With the single “Another Day In the Experiment” if feels like we’ve crossed a bridge into a more personal world, where pop hooks and snaky vocals take the listener’s hand on a nostalgic trip, maybe it’s a bit of escapism from this current experiment that you may or may not believe we’re all being subjected to. “Robocall,” “Cross The Night,” and “Let Me Guess” bring in three flavors of power pop that explore the day-to-day of the aforementioned experiment.

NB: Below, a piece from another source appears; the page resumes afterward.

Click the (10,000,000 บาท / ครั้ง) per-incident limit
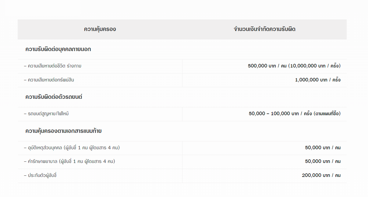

I don’t know what could represent this band more than Haberland’s own description of “Cross The Night” as a “Pixies/Billy Joel/Sabbath mashup.”

Albumcloser “Live Yuppie Scum” takes the tried-and-true “put the epic song last” approach as it opens with a bit of lovely acoustic guitar over a bed of warpy woozy wobbles before getting into a plucky song about “midlife miseries.” The lyrical twists throughout the album are often lighthearted and playful, and what more could you ask for than turning the often-spray painted “die yuppie scum” on its head, welcoming gentrifiers with open arms while shifting tempos all over the place and stretching the band’s musical muscles in one last mad dash to the finish line?

Where does this all put us? Well, if we started at the subliminal (pre-perception, going unnoticed, at times insignificant, under the radar), we’ve moved into the liminal (the in-between, transitional, change), that can only mean the superliminal is next. It’s a three-pronged attack.

Liminal Hiss by Onesie is available on vinyl, cassette tape, and CD, from TRR/Pillow Sail/Cool Kat Music.

*I am not at all a linguist, in fact far from it. I try to play with words but then just ramble incoherently. In my head it kind of makes sense though, so maybe it will to you too? Anyway, enjoy the music!